Upload and Join Input Datasets¶
In this section, we’ll upload the two input datasets and join them into a dataset that contains the facies characteristics and their corresponding labels.
First, let’s create the facies_vector_screen and the facies_labels datasets in the project. From the project’s home page,
Click Import Your First Dataset.
Click Upload your files.
Add the facies_vector_screen.csv file.
Click Create to create the facies_vector_screen dataset.
Return to the Flow.
Create the facies_labels dataset in a similar manner.
Return to the Flow.

The facies_labels dataset contains a lookup table mapping each facies name to a number. We’ll join this dataset with facies_vector_screen.
From the Flow, click the facies_vector_screen dataset to select it. This dataset will serve as the “left” dataset in the Join recipe.
Open the right panel and select the Join recipe.
Select the facies_label dataset as the additional input dataset.
Name the output dataset
facies_with_labels
.Click Create Recipe.
By default, Dataiku selects the column Facies as the join key.

Click the Selected columns tab and uncheck the Facies column from the facies_vector_screen dataset. This column was useful to ensure the mapping between each facies characteristics vector and the explicit facies label. We do not need it anymore.

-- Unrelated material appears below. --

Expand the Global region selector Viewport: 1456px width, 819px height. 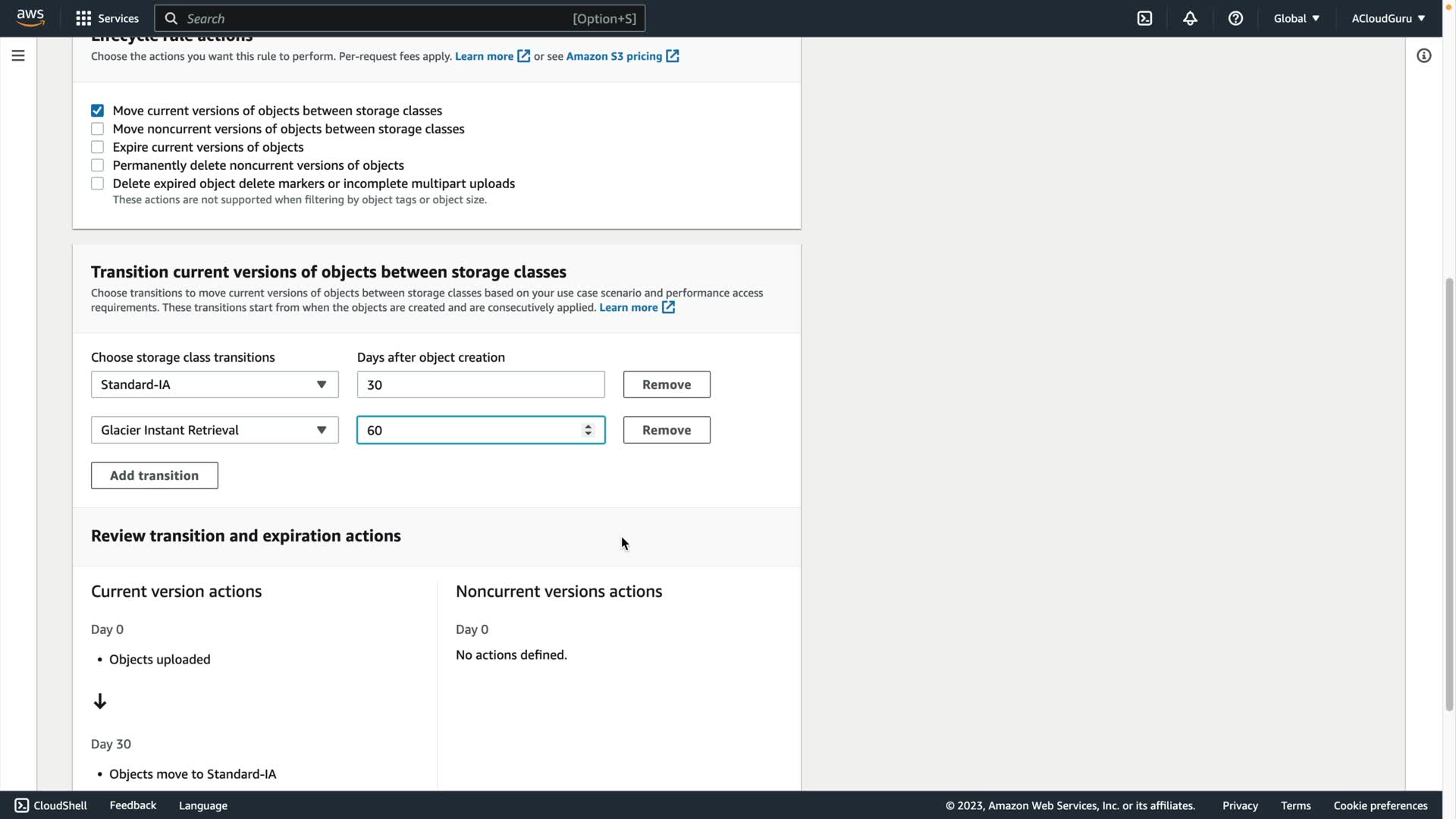1296,18
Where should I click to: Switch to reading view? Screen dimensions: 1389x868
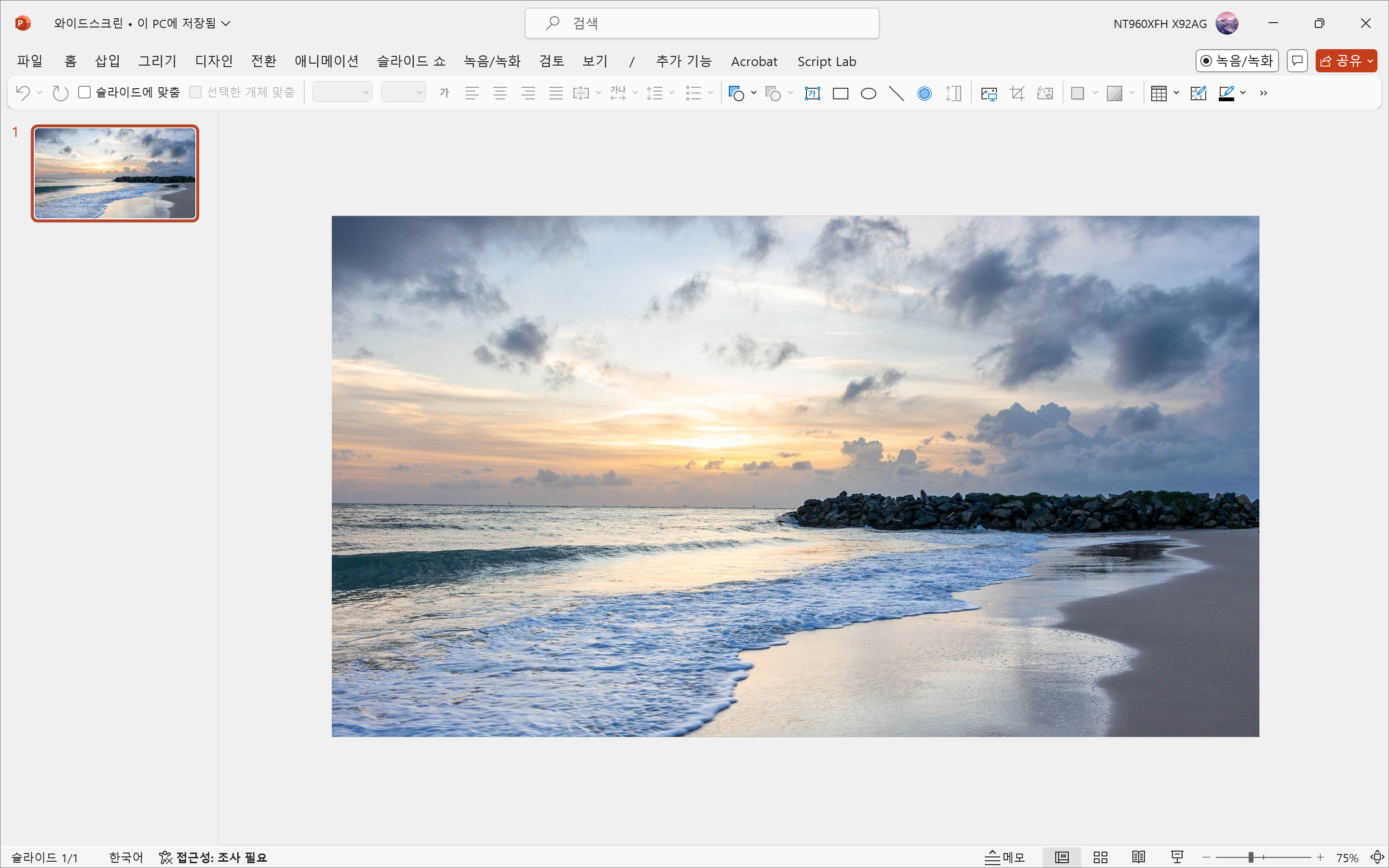(x=1139, y=857)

Click Run to run the recipe.
Click Update Schema to accept the schema change for the output dataset.
Return to the Flow.

Prepare The Dataset¶
Explore the facies_with_labels dataset. The column names are not intuitive. For example, the column NM_M represents “nonmarine/marine indicator” and PE represents “Photoelectric effect”. We’ll rename the columns by using a Prepare recipe.
Return to the Flow and click the facies_with_labels dataset to select it.
From the right panel, select the Prepare recipe.
Keep the default output name
facies_with_labels_prepared
, and click Create Recipe.Click + Add a New Step.
Search for the Rename columns processor and select it.
Click +Add Renaming.
Rename the following seven columns:
GR —>
Gamma ray
ILD_log10 —>
Resistivity
PE —>
Photoelectric effect
DeltaPHI —>
Neutron-density porosity difference
PHIND —>
Average neutron-density porosity
NM_M —>
Nonmarine/marine indicator
RELPOS —>
Relative position

Click Run to run the recipe and click Update Schema when prompted.